▶ Exercises to complete:
1. In the Wordle passage, how many daily players did the game have by 25 January 2022?
2. Rewrite everything in the Wordle passage from "This single feature" down to "in group chats.", with "Instagram" in place of "Twitter".
3. Translate this sentence from the Wordle passage into Spanish: "Players posted daily scores on Twitter."

▶ Passage shown:
____________________

This single feature changed everything. Players posted daily scores on Twitter. The grids were visually distinctive. People who’d never seen the game asked what those green squares were.

  • By 1 January 2022: 300,000 daily players
  • By 25 January 2022: 2 million daily players

Vertical growth in three weeks.

January 2022: New Zealand joins in

NZ players caught on mid-January 2022. First noticeable NZ uptake at universities — Auckland, Wellington, Otago — students sharing daily grids in group chats.

By February 2022, Kiwi office Slack channels had dedicated Wordle® threads. Stuff.co.nz published its first Wordle® explainer.

Two specifically Kiwi quirks emerged:

  1. NZ players realised they got each new puzzle 18 hours before the US. Small source of pride.
  2. Kiwi players had a slight advantage on NZ-friendly words (MARAE was accepted as a guess).

____________________

▶ Source excerpt:

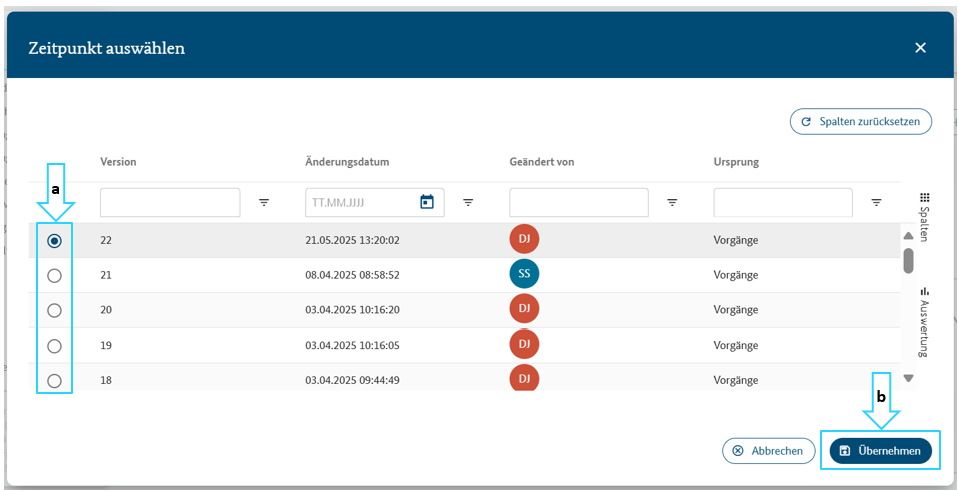The width and height of the screenshot is (959, 491).
Task: Click the Abbrechen button
Action: (x=768, y=451)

____________________

▶ Full answers:
1. 2 million daily players.

2.
This single feature changed everything. Players posted daily scores on Instagram. The grids were visually distinctive. People who’d never seen the game asked what those green squares were.

  • By 1 January 2022: 300,000 daily players
  • By 25 January 2022: 2 million daily players

Vertical growth in three weeks.

January 2022: New Zealand joins in

NZ players caught on mid-January 2022. First noticeable NZ uptake at universities — Auckland, Wellington, Otago — students sharing daily grids in group chats.

3. Los jugadores publicaban sus puntuaciones diarias en Twitter.